A view of the Ben Gurion airport in Tel Aviv

Israeli officials have briefly detained two prominent American human rights lawyers upon arrival at an airport in Tel Aviv before deporting them back to the United States for what they called their role in an international boycott campaign against the regime’s occupation.

The Israeli Haaretz daily reported Thursday that Katherine Franke and Vincent Warren had been grilled by Israeli officials at the Ben Gurion airport, remained in custody for 14 hours, and were accused of having links to the pro-Palestine Boycott, Divestment, Sanctions (BDS) before being flown back to New York on Sunday.

Franke was accused of being affiliated with the BDS movement, while Warren appears to have been deported simply by association.

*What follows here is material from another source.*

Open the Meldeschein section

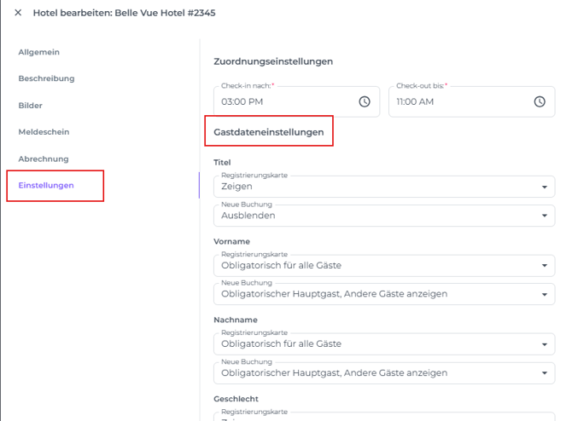tap(44, 132)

Citing an unnamed Israeli official, the report said Franke, a Columbia University law professor, was accused of lying about her “prominent role” with Jewish Voice for Peace (JVP), which advocates the BDS movement.

The JVP is one of 20 groups on an Israeli BDS blacklist.

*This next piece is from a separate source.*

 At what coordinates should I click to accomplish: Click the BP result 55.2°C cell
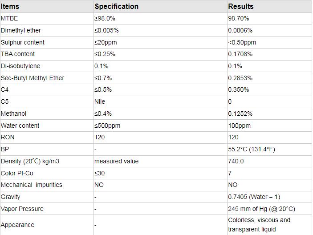coord(252,149)
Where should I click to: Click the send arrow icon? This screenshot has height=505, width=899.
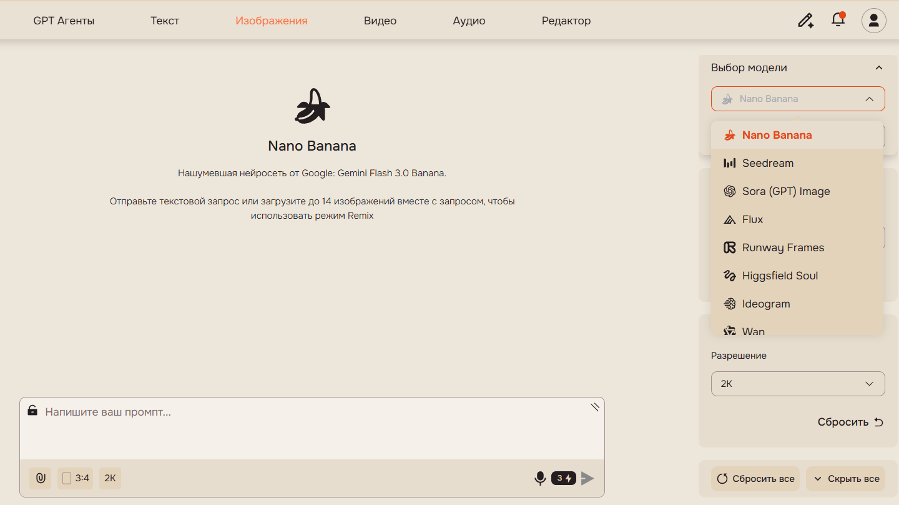[587, 479]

Officials, however, provided no clear explanation for why Warren, executive director of the Center for Constitutional Rights, a progressive nonprofit legal advocacy organization based in New York City, was also denied entry into the Israeli-occupied territories.

The pair, who denied the charges, were supposed to lead a delegation of 15 fellow human rights activists touring Israel and the West Bank to investigate the situation of human rights there.

The team members sought to meet Israeli and Palestinian lawyers and activists working on issues of institutionalized racism, immigration rights and the treatment of asylum seekers.

Warren took to Twitter to react to their mistreatment in Israel, posting a photo of the pair taken under a ‘Welcome’ sign.

“Don’t let the ‘Welcome’ sign fool you, it doesn’t apply to #humanrights,” Warren tweeted.

The BDS movement is a Palestinian-led international campaign launched more than a decade ago with the aim of ending Israel’s occupation of Palestinian territories.

It pursues equal rights for Palestinians by exerting pressure on the Israeli regime via economic and cultural boycotts.

In January, Israel published a list of 20 international groups whose members will be denied entry into the occupied territories over their support for the BDS movement. A number of those organisations are based in European countries, the United States, Chile and South Africa.

In April, Patrice Leclerc, a French mayor, was barred from setting foot in the West Bank by Israel for supporting the anti-Israel boycott campaign.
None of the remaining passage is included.